■ Brief
Apart from the pictures, the listing is to be returned exactly.

■ Data
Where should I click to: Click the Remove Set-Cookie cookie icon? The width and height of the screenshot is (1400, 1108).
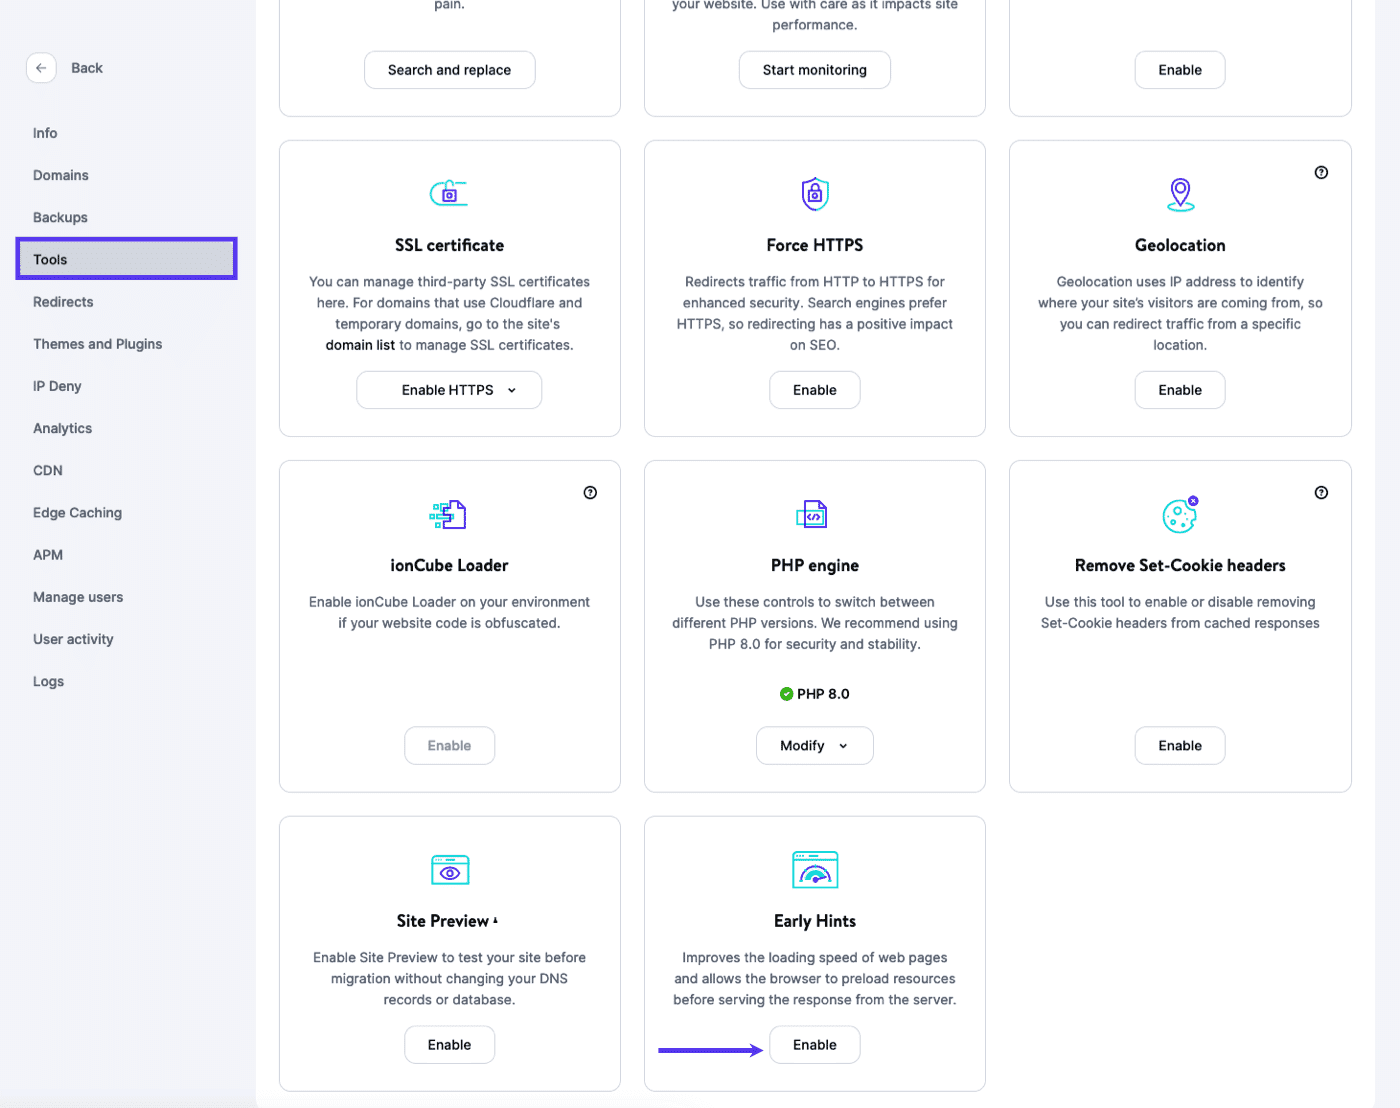(1180, 514)
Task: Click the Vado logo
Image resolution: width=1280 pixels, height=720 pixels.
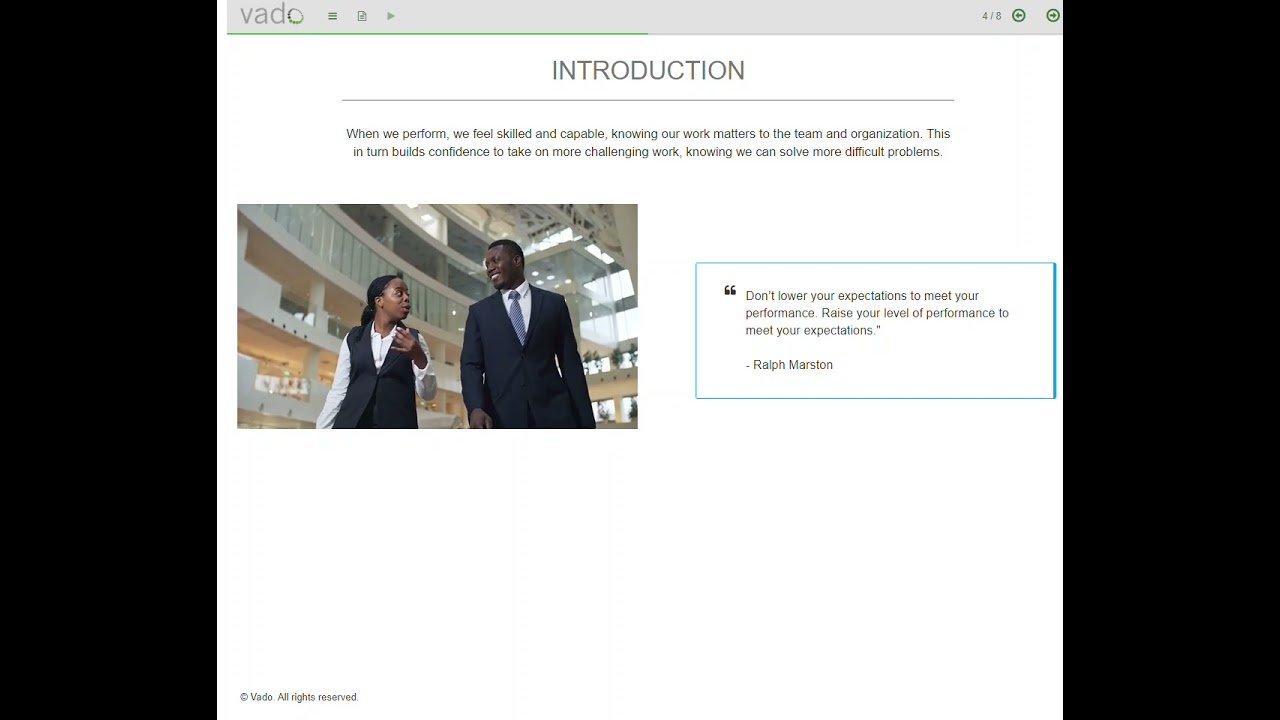Action: click(271, 15)
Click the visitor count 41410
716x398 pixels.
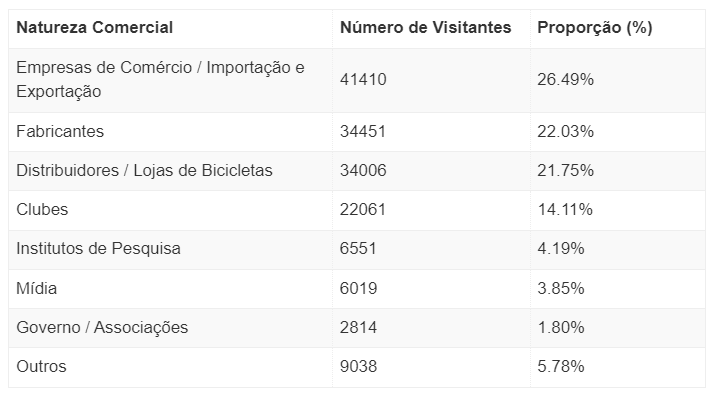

■ Solution
Where should I click to: Click the Remove Set-Cookie cookie icon? The width and height of the screenshot is (1400, 1108).
(1180, 514)
Task: Click the Vado logo
Image resolution: width=1280 pixels, height=720 pixels.
Action: click(271, 15)
Click the visitor count 41410
716x398 pixels.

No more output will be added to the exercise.